Nach alledem sind die Leistungen zur Sicherung des Lebensunterhalts als Darlehen zu erbringen. Entgegen der
Auffassung des Antragsgegners ist das Darlehen ohne Gewährung von Sicherheiten zu gewähren. Dies erklärt sich
vor dem Hintergrund, dass die Vergabe des Darlehens durch § 9 Abs. 4 SGB II als sogenannte "Ist-Leistung" ausgestaltet worden ist. Nach Ansicht der Kammer hat der Gesetzgeber die Absicherung des Rückzahlungsanspruchs im Rahmen des SGB II nicht für erforderlich gehalten. Hierfür spricht auch der Vergleich mit § 91 des Zwölften Buchs des Sozialgesetzbuches (SGB XII). Nach § 91 Satz 1 SGB XII ist die Gewährung von Sozialhilfe als Darlehen unter anderem bei Unmöglichkeit der sofortigen Verwertung von Vermögen nicht als "Ist-Leistung", sondern als "Soll-Leistung" ausgestaltet. Darüber hinaus hat der Gesetzgeber durch § 91 Satz 2 SGB XII angeordnet, dass im Recht der Sozialhilfe die Leistungserbringung davon abhängig gemacht werden kann, dass der Rückzahlungsanspruch dinglich oder in anderer Weise gesichert wird. Diese Gesichtspunkte sprechen dafür, dass es sich bei den Unterschieden zwischen § 91 SGB XII und § 9 Abs. 4 SGB II nicht lediglich um ein sogenanntes "Redaktionsversehen" des Gesetzgebers gehandelt haben kann. Im Übrigen ist im SGB II - anders als im SGB XII (z.B. § 17 Abs. 2 SGB XII) - keine weitere Ermessensermächtigung erkennbar, aus der die Berechtigung zur Einforderung von Sicherheiten abzuleiten wäre (vgl, Brühl in LPK-SGB XII, § 9, Rn. 43, m.w.N.).

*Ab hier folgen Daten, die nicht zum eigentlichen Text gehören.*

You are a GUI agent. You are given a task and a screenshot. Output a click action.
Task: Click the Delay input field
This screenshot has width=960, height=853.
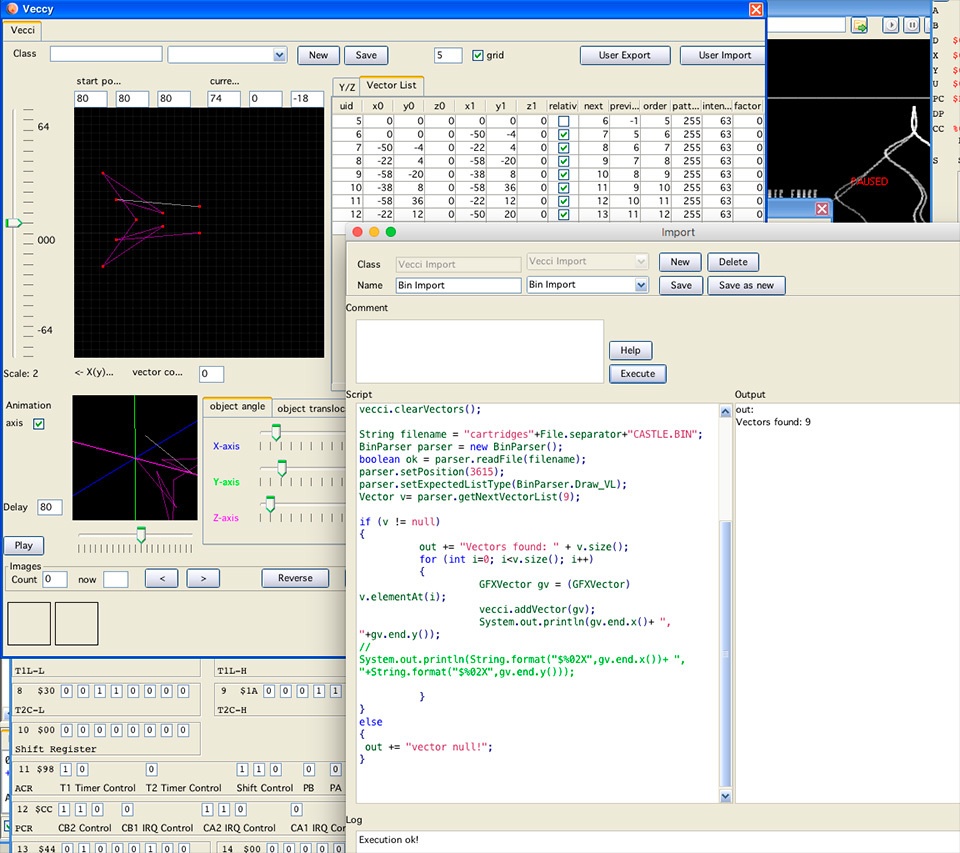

Schließlich hat der Antragsteller auch einen Anordnungsgrund glaubhaft gemacht. Ein Anordnungsgrund liegt vor, wenn Eilbedürftigkeit im Sinne einer dringenden und gegenwärtigen Notlage, die eine sofortige Entscheidung
unumgänglich macht, glaubhaft gemacht worden ist (vgl. hierzu Verwaltungsgericht - Gelsenkirchen,
Beschluss vom 06.11.2000 - Az.: 3 L 2178/00 und Beschluss vom 23.01.2003 - Az.: 2 L 2994/02, m.w.N.).
Aufgrund der derzeitigen Einkommens- und Vermögensver-hältnisse des Antragstellers ist dieser offensichtlich auf
Leistungen zur Sicherung des Lebensunterhaltes dringend angewiesen. Dies ergibt sich nicht zuletzt vor dem
Hintergrund, dass sein Konto am 12.04.2005 mit mehr als 2000,00 EUR überzogen.
Da im Wege des einstweiligen Rechtsschutzes die Vorwegnahme der Hauptsache in der Regel nicht zulässig ist,
erscheint es angemessen und ausreichend, dem Antragsteller Leistungen des für ihn maßgeblichen Regelsatzes in
Höhe von 80 % als Darlehen einstweilen zu gewähren. Im Hinblick auf etwaige Veräußerungsbemühungen, aber
auch hinsichtlich weiterer notwendiger Ermittlungen - insbesondere die Ermittlung des Verkehrswertes der hier
streitigen Flächen - hat die Kammer im Rahmen der einstweiligen Regelung eine Befristung bis zum 31.07.2005
vorgenommen.
Bei der auf einer entsprechenden Anwendung des § 193 SGG beruhenden Kostenentscheidung hat die Kammer
berücksichtigt, dass der Antrag insoweit erfolgreich war, als die Erbringung von Leistungen als Darlehen ohne
Verpflichtung zur Bestellung von (dinglichen) Sicherheiten anzuordnen war.